Kiss Me Under the Mistletoe

Page 12

by Fiona Harper


  He was speechless. For years he’d wanted to have free reign at Whitehaven. Now was his chance. He should be whooping with joy and dancing round the kitchen hugging someone—hugging Jas, of course.

  ‘You do that kind of thing, don’t you?’ She was looking at him strangely.

  Twice his head dipped in a nod. He’d started off in landscape gardening and when that had been going well, he’d trained as a landscape architect. The resulting design practice, with specialist teams to do the ground work when required, was one of the things that made his firm so successful. However, he didn’t seem to be able to articulate any of this to Louise.

  ‘Good. Perhaps we can chat another day—during work hours.

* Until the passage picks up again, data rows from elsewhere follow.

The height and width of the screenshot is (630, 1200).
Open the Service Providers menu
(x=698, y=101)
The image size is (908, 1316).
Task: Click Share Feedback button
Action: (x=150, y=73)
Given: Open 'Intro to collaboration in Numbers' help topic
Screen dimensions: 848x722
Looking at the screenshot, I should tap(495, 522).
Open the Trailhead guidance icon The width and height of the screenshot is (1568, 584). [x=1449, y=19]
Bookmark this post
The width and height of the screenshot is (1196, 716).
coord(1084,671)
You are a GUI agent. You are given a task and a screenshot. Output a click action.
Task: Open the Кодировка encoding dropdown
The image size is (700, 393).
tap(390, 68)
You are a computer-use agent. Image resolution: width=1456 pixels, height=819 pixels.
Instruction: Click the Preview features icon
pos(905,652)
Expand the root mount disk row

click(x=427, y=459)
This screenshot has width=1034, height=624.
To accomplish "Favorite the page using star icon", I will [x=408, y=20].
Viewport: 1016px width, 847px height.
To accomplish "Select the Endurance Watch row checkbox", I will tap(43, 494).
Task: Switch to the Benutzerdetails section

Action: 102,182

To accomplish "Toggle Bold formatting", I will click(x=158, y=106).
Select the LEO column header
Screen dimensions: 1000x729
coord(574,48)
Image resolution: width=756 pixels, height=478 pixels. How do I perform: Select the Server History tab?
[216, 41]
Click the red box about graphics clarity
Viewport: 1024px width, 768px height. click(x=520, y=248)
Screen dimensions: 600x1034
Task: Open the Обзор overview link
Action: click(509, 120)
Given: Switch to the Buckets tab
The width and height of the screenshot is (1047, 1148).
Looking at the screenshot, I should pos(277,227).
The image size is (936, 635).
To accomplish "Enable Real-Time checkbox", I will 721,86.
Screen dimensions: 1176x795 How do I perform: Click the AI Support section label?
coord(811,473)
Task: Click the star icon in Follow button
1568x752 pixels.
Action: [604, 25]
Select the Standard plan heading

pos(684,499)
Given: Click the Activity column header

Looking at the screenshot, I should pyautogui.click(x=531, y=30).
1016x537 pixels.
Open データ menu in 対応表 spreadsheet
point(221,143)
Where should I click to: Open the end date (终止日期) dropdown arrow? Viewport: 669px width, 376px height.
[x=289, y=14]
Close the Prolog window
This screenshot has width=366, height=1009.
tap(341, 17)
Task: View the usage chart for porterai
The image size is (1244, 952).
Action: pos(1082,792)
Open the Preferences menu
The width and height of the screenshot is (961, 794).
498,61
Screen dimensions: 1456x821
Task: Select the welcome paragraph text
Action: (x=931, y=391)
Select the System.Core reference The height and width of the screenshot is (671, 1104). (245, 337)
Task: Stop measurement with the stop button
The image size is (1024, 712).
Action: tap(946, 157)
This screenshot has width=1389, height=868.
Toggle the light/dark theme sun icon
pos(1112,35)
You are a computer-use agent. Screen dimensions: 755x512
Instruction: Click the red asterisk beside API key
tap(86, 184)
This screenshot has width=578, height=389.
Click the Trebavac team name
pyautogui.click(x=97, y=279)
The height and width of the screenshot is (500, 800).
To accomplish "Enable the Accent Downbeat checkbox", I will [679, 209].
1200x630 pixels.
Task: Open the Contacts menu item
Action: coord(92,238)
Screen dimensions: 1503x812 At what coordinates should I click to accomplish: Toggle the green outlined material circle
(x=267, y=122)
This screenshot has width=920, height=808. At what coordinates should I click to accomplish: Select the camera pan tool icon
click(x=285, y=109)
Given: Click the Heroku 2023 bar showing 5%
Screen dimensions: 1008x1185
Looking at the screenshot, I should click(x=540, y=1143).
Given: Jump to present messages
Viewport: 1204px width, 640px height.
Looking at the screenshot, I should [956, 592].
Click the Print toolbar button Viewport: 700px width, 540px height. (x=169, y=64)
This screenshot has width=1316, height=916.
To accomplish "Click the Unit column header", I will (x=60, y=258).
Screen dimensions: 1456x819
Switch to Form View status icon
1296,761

I don’t expect you to give up your time to …’ A tiny frown creased her forehead and she stared at him for a couple of seconds, then her gaze dropped the plate in her hands. ‘Still want one?’

  The muffin was still warm when he picked it up and, when he bit into it, liquid raspberry jam burst out and added its acidity to the dense but moist texture of the muffin. Pure heaven. Louise just smiled. Oh, she knew she was good! She knew exactly how much her baking had reduced him to a salivating wreck. And she was enjoying it.

  Ben stood up very straight and resisted the urge to lick the sugar off his fingertips. Suddenly, this wasn’t just about cakes any more. But perhaps it had never been about cakes.

  Yup, he was pretty sure he was in big trouble. Because, despite all his efforts at logic, he was starting to think that, far from being the wrong kind of woman, Louise Thornton might suit him just fine.

  CHAPTER SIXTEEN

  Louise looked up as rain started to lash against the boathouse windows. She put the paintbrush that she’d been holding down and stood up to stretch her back. There was no electric light in the boathouse and the gathering clouds meant it was far too gloomy for decorating. The paint was off-white and it was difficult enough to do a second coat when the light was good.

  She pressed the lid back on the pot of paint and did what Gerry, one of the contractors, had shown her to do and wrapped the wet paintbrush in cling film. She stood back and surveyed her handiwork. The light reflected off the wet paint in patches, revealing that she hadn’t been as even as she’d thought with her strokes, but she still felt the warm glow of accomplishment.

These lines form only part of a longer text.